2. COVID = DM Act's Biggest Test: DM Act was designed for sudden-onset natural disasters, not slow-evolving biological crises. 1897 Epidemic Act + 2005 DM Act = inadequate. Need dedicated Public Health Emergency Management Act (NITI Aayog). 2025 Amendment still doesn't fix this. Powerful critique point.

3. One Health = The Future Framework: 75% of emerging diseases are zoonotic. India = high-risk (dense population, close human-animal interface). WHO Pandemic Agreement mandates One Health. India developing National One Health Mission. Requires MoHFW + Animal Husbandry + MoEFCC coordination — historically weak.

4. PM-ABHIM = India's Pandemic Preparedness Investment: ₹64,180 crore — one of largest health infra programmes. AAMs, BPHUs, IDPHLs, CCBs. IHIP for real-time surveillance. Aligns with SDG-3 and WHO Pandemic Agreement. Use this for both health AND DM answers.

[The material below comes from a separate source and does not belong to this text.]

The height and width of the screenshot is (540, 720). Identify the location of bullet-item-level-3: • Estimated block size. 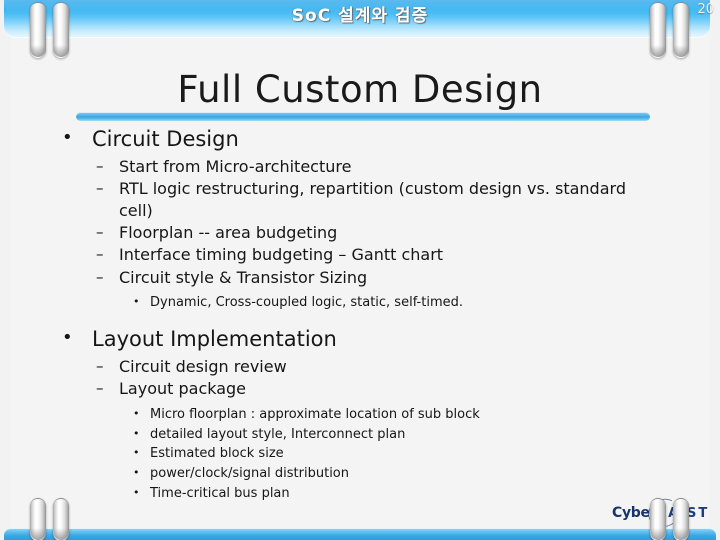
(360, 454).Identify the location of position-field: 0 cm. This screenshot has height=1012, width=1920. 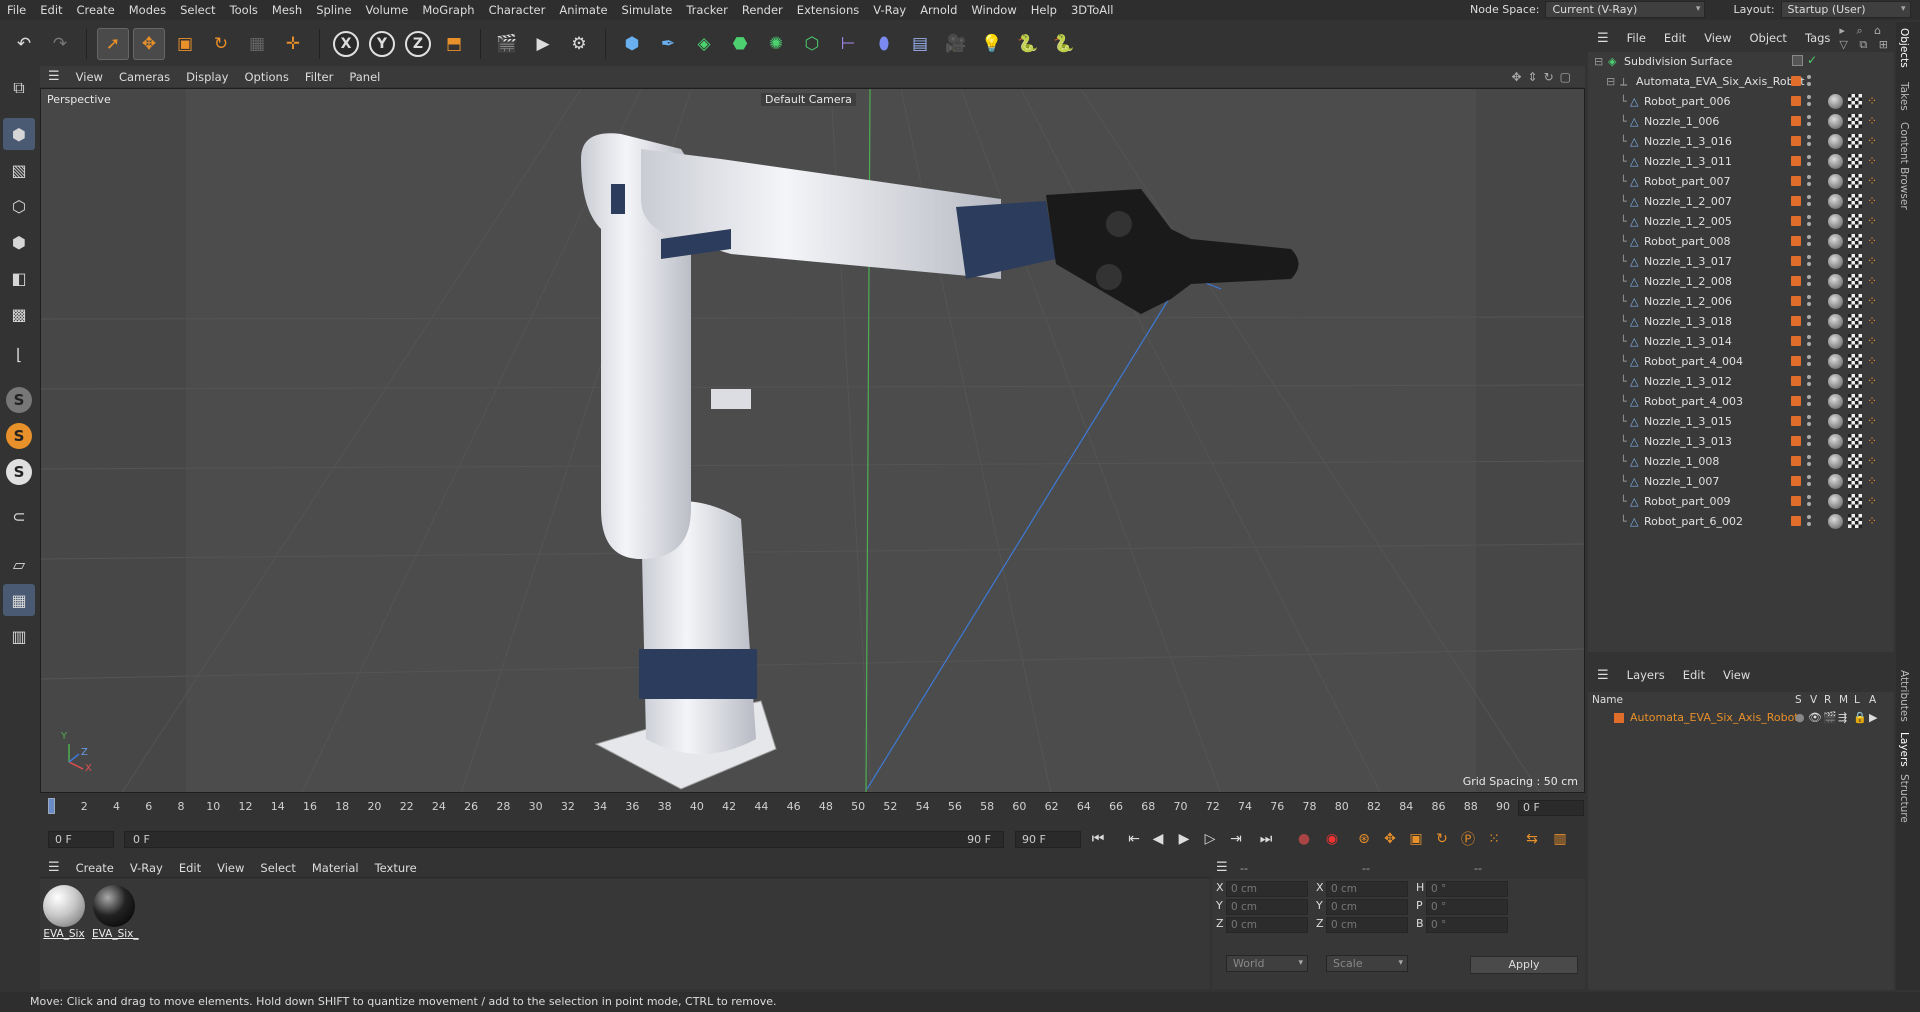
(1267, 925).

5. Heat Waves = Health Emergency NOT in DM Framework: 48,156 heatstroke cases in 2024 but NO formal DM response because heat waves are unnotified. 16th FC DRI includes heatwave as hazard — signals change. Ahmedabad HAP = proven model. This gap is the most effective critique point in any health-DM answer.